**Excerpt to read:**
=== Begin Enclosure ===

UK farmers often pay hunts to dispose of their animal carcasses. If this footage is anything to go by, it’s an industry that is both morally and legally dubious.
Jumping up and down on a dead cow and repeatedly running over another, along with bins of rotting carcasses left open to wildlife and the elements – all these are just some of the shocking scenes revealed by covert investigators.
Secret filming, commissioned by the energy provider Ecotricity, has provided a harrowing insight into the so-called ‘Fallen Stock’ service provided to farmers and landowners who pay hunts to dispose of their dead animals. Little is known about this industry, hidden well behind the traditional hunting image of red coats, horses and hounds. And if the footage is anything to go by, it is an industry that is both morally and legally dubious. As if hunts weren’t morally questionable enough, using the smokescreen of ‘trail hunting’ to skirt the 2004 ban on hunting with hounds, now it seems they can’t even help farmers dispose of their dead livestock without being thoroughly reprehensible.
In one clip, we see a worker standing on the dead body of a cow and bouncing up and down. In another, a worker repeatedly reverses his quad bike onto a dead cow for no good reason. The lack of respect with which they treat these once living, sentient individuals, while it speaks volumes about their characters, it isn’t surprising and tallies with the example set by other hunt workers, namely Terriermen.

=== End Enclosure ===

**Extracted material:**
=== Begin Enclosure ===

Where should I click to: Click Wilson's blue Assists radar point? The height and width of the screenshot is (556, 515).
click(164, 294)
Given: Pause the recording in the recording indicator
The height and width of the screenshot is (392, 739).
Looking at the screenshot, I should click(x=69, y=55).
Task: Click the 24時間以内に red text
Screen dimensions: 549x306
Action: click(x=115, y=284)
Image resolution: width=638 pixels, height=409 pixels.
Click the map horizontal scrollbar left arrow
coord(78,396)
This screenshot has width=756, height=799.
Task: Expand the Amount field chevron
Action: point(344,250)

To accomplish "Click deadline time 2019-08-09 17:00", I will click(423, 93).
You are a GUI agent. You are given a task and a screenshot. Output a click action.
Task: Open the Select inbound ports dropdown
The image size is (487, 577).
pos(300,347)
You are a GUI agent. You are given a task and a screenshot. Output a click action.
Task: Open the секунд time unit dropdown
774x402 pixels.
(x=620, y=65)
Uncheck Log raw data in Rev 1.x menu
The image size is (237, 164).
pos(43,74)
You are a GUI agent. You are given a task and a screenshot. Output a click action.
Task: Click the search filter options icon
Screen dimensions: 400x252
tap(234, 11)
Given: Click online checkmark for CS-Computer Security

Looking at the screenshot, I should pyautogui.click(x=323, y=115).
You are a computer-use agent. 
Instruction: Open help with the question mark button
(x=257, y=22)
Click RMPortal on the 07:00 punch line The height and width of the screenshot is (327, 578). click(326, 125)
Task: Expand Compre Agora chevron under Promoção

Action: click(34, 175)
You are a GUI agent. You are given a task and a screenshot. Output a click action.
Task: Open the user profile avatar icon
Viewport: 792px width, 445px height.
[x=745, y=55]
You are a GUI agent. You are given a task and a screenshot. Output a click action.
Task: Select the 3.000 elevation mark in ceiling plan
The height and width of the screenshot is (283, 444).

=== End Enclosure ===

**Your tasks:**
1. In the article about hunts disposing of farmers' dead animals, who paid for the secret filming?
2. From the article about hunts disposing of farmers' dead animals, copy the passage from "Jumping up and" up to and including "by covert investigators.", word for word.
3. Carry on the article about hunts disposing of farmers' dead animals, starting right after its last sentence.

**Answers to the problems:**
1. The energy provider Ecotricity.

2.
Jumping up and down on a dead cow and repeatedly running over another, along with bins of rotting carcasses left open to wildlife and the elements – all these are just some of the shocking scenes revealed by covert investigators.

3.
Terriermen, employed by hunts to dig out foxes who ‘go to ground’ by escaping into their dens or other holes, are not nice human beings by any measure. Countless encounters with hunt saboteur groups, filmed and shared on social media, have revealed Terriermen to be little more than thugs paid to ensure a hunt continues uninterrupted, usually by intimidation and often actual violence that goes largely unpunished. It’s impossible to say whether any of the workers seen in the recent ‘fallen stock’ footage are also Terriermen, but it’s safe to say that the requirements for moral fortitude are going to be equally low.
In the footage, cows, sheep, hunting hounds, foxes and horses are all dumped into skips. Many of the bins overflow with body parts, and so present the highest risk to humans and animals. Yet they are left open, with magpies, chickens, crows and dogs feeding from them, the perfect conditions for the spread of dangerous diseases.
Hidden cameras were placed at five sites in England and Wales. At all of them, dangerous biological waste was left exposed, while satellite image analysis suggests there could be many more. Alick Simmons, a former UK Deputy Chief Vet who played a key role in the response to the BSE crisis, told ITV: “These animals should not have access to these bins. It’s as simple as that. What we’re worried about is diseases transmitting from farm to farm, the imperative is to make sure that these carcasses are handled carefully and got rid of quickly. BSE has not gone, it’s very, very rare, but it’s still there. People who follow basic good practice wouldn’t allow [this] to happen.”
But what is supposed to happen to the dead animals? When the bins are full of the rotting bodies of fallen farm animals, hounds and wild animals, they are sent to be processed into Meat and Bone Meal (MBM), a type of ‘renewable’ fuel that is burned to generate electricity.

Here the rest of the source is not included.